- DOCUMENT SEGMENT
Today in Feminist History: We Are Counting on Tennessee Men (August 17, 1920)

Today in Feminist History is our daily recap of the major milestones and minor advancements that shaped women’s history in the U.S.—from suffrage to Shirley Chisholm and beyond. These posts were written by, and are presented in homage to, our late staff historian and archivist, David Dismore.


August 17, 1920: Anxiety remains extremely high in suffrage campaign offices here in Nashville tonight because there was no vote on ratifying the Susan B. Anthony (woman suffrage) Amendment to the U.S. Constitution by the Tennessee House today.

Carrie Chapman Catt, head of the National American Woman Suffrage Association from 1900-1904 and 1915 to the present.

But four hours of intensely bitter debate shows that legislators on both sides know just how critical this vote will be when it finally occurs.

Thirty-five of the thirty-six States needed to ratify the amendment have already done so, and the ratification resolution passed the Tennessee Senate on the 13th. So, the 99-member House now has the ability to either finish the process of ratification, and ban sex discrimination at every polling place in America, or it can continue to keep millions of women in non-suffrage States from registering to vote and going to the polls in November by rejecting ratification. 

The North Carolina Senate – which was thought to favor ratification – voted just a few hours ago to postpone consideration of the issue until its next regular session in 1921. A majority of House members there are already on record as opposed to ratification. There are no other unratified States whose legislatures are currently in session and thought to be favorable to suffrage. There are no realistic prospects for ratification in Vermont or Connecticut, even though most legislators would probably vote to ratify if given a chance. But because they have already adjourned their regular sessions, they can’t meet until next year unless summoned to a special session by the governor, and the governors of both States have made it clear for many months that they will not issue such a call. So, it’s all up to Tennessee for this year.

- JOBS
(a) Per the suffrage entry, how many members sit in the Tennessee House?
(b) List every U.S. state mentioned by name in the suffrage entry.
(c) Write the next part of the suffrage entry, picking up after its last sentence.
The data has no connection to the suffrage entry.

- SUPPLIED MATERIAL
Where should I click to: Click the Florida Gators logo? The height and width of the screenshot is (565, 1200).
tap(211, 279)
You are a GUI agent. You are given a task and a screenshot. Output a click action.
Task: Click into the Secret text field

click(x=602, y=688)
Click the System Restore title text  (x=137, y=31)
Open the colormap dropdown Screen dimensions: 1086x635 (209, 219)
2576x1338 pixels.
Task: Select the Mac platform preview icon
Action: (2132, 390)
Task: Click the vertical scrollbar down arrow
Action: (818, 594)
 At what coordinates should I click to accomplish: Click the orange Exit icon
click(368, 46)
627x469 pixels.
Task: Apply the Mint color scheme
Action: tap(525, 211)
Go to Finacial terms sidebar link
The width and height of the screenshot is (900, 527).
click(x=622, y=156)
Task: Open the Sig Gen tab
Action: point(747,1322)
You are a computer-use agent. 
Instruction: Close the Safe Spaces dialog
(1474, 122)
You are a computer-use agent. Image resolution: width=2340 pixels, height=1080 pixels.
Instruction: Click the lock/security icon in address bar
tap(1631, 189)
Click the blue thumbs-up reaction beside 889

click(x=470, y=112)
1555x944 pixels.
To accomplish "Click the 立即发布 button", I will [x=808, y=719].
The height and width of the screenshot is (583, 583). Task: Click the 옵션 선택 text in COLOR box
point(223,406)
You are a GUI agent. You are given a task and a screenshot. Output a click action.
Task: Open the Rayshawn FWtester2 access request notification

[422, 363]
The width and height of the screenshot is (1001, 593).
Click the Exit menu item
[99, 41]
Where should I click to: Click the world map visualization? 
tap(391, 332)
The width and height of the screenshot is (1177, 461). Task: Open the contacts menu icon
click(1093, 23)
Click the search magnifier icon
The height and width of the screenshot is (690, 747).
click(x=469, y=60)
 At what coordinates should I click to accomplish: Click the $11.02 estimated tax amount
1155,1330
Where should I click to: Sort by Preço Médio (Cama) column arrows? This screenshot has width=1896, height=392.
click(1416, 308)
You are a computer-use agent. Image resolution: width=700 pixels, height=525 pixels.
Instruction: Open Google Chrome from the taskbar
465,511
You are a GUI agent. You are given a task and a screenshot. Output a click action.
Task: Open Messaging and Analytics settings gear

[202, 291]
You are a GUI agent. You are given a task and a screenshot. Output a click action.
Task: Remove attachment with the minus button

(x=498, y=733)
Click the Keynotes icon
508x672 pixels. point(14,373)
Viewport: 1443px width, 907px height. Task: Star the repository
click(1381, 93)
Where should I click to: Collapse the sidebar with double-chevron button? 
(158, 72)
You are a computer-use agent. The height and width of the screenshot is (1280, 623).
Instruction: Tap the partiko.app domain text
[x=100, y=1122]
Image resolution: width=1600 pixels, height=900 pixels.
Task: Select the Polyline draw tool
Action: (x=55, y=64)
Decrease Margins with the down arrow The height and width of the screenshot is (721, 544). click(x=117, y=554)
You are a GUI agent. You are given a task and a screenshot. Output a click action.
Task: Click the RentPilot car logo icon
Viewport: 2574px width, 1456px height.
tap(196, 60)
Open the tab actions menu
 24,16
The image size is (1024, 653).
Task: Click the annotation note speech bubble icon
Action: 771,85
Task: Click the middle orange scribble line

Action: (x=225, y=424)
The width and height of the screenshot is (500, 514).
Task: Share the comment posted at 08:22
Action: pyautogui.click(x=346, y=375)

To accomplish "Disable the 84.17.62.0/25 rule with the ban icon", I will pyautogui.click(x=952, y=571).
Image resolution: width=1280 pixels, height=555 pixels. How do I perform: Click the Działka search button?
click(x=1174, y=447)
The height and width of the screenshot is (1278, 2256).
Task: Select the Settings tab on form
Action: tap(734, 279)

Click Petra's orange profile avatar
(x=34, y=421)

- WRITTEN RESPONSES
(a) 99

(b) Tennessee, North Carolina, Vermont, Connecticut

(c)
Whether the Tennessee House is “pro” or “anti” suffrage is the subject of considerable speculation, and despite confident statements coming from our leaders as well as those of the opposition, no one really knows for sure. There were a number of setbacks last week, starting with the Speaker of the House unexpectedly announcing that he was now anti-suffrage, and ending with 5 out of 7 members of the Davidson County (Nashville) delegation joining him by defecting to the opposition as well. But despite a disappointing week, efforts to get a favorable vote have never slackened, and today they were at their peak.

Never in the history of the Capitol has there been a greater demonstration of support and opposition to a measure being voted upon. Every legislator is immediately besieged upon arrival by those determined to get a definite commitment, and have him publicly show his sentiment by wearing a yellow (pro-suffrage) or red (anti-suffrage) rose in his lapel. Some of our best lobbyists – as well as some representing the opposition – were even talking to House members at their desks until the legislators voted to have all visitors sent to the galleries. The galleries were then quickly decorated with yellow suffrage banners from a number of organizations, plus the purple, white and gold of the National Woman’s Party. 

The debate began when Representative Riddick moved that the House concur with the Senate in its approval of the Anthony Amendment. He noted that at one time 62 members of the House – 12 more than needed for a majority of 50 – had signed pledges of support for ratification, and that they should keep their word: “The Senate has vindicated itself, and we have written pledges of 62 members of the House. What do you say to violation of a written pledge?”

Representative Riddick then read a long list of national and State leaders who favor ratification, and challenged his opponents to come up with a similar list of prestigious individuals. Clearly unable to do so, Representative Boyer instead argued that suffrage would supposedly be degrading to women:

“Women are the best thing God ever made, and I would not pollute them by allowing them to wade through the filthy waters of politics. My wife, nine daughters and eight daughters-in-law think I can represent them at the polls, and I guess what’s good enough for them will have to be good enough for the rest.”

Speaker of the House Seth Walker, whose unexpected change of loyalties last week has caused great speculation as to his reasons for the switch, said that he was opposed to ratification because a Federal amendment would force woman suffrage upon other Southern States that have rejected it. However, he didn’t explain why he suddenly realized this just eight days ago.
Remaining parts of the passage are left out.